Against this highly charged atmosphere, the leaders of the EU institutions are in no mood to delay the start of Brexit negotiations. They will try to put pressure on Cameron to trigger Article 50. For them, the sooner the negotiations are wrapped up (as if they could be concluded within months), the better for the EU as a whole.
Also, any signs of delay could be exploited or interpreted by Euroskeptic movements across Europe as an indication that EU leaders are prepared to make more concessions to Britain. As it is, the leaders in Brussels dread the idea of these movements presenting their own shopping lists for more sovereignty or reforms—or calling referenda, as Cameron did.

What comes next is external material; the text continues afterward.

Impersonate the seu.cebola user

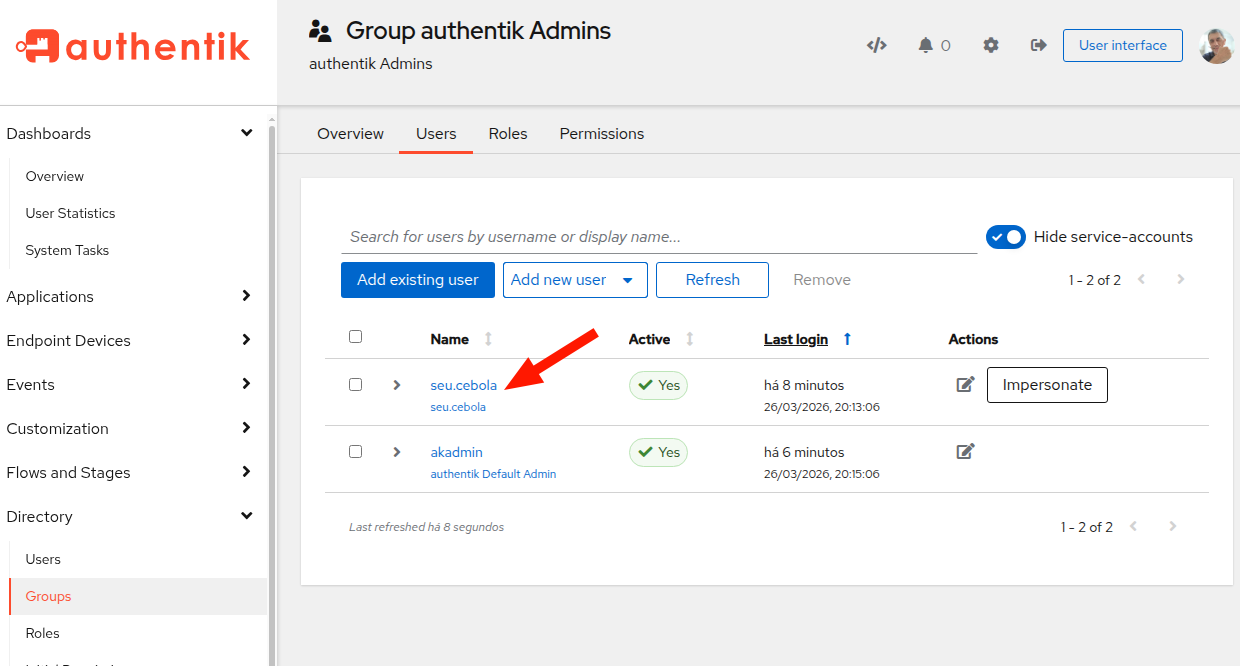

Marine Le Pen, leader of France’s far-right National Front, who is running for president in the 2017 election, has already said that if she is elected, she will call a referendum for France to leave the EU. The contagion of referenda should not be underestimated.
In Berlin, German Foreign Minister Frank-Walter Steinmeier, who on June 25 convened a meeting of his five counterparts from the founding countries of the EU, also identified with EU leaders in Brussels.
“This process should get under way as soon as possible so that we are not left in limbo but rather can concentrate on the future of Europe,” he said after the meeting. Jean-Marc Ayrault, the French foreign minister, echoed those words, saying, “We have to give a new sense to Europe, otherwise populism will fill the gap.”
Angela Merkel sees things very differently—another fault line, this time inside Germany’s governing coalition of conservatives and Social Democrats. The German chancellor, shocked by the outcome of the British referendum and its potential impact on the EU’s very existence, wants to steady the ship in her own way. That means buying time.
“Quite honestly, it should not take ages, that is true, but I would not fight now for a short time frame,” she said, referring to the Brexit negotiations. “The negotiations must take place in a business-like, good climate. Britain will remain a close partner, with which we are linked economically,” she added. In short, Merkel does not want Britain to leave.
And that is the message being conveyed by the Chancellery. That is another fault line. Brexit might not be inevitable.
“Politicians in London should have the possibility to think again about the fallout from an exit,” Peter Altmaier told a consortium of German regional newspapers. What Altmaier says is important. As Merkel’s chief of staff, he shares the opinions of his boss.
Merkel is met on June 27 in Berlin with Tusk, French President François Hollande, and Italian Prime Minister Matteo Renzi to prepare to a summit of EU leaders the following day.
Here is a further fault line. The smaller Northern and Central European countries need reassurance. They dread the idea of an EU without Britain, which is why they might welcome Merkel’s approach. They dread the idea of an EU dominated by Berlin and Paris. For them, that would become an EU insensitive to the views of these countries. They were already resentful that Steinmeier hosted the small group of foreign ministers in Berlin.
As former Swedish foreign minister Carl Bildt tweeted after the six EU foreign ministers met, “Six EU FM’s having a nice dinner in Berlin. But there are 21 others. What they think is even more important today.”
Indeed. On June 27, Steinmeier travelled to Prague to meet his Czech, Hungarian, Polish, and Slovak counterparts. An afterthought or not, this is not the time to alienate any of the member states, including Britain.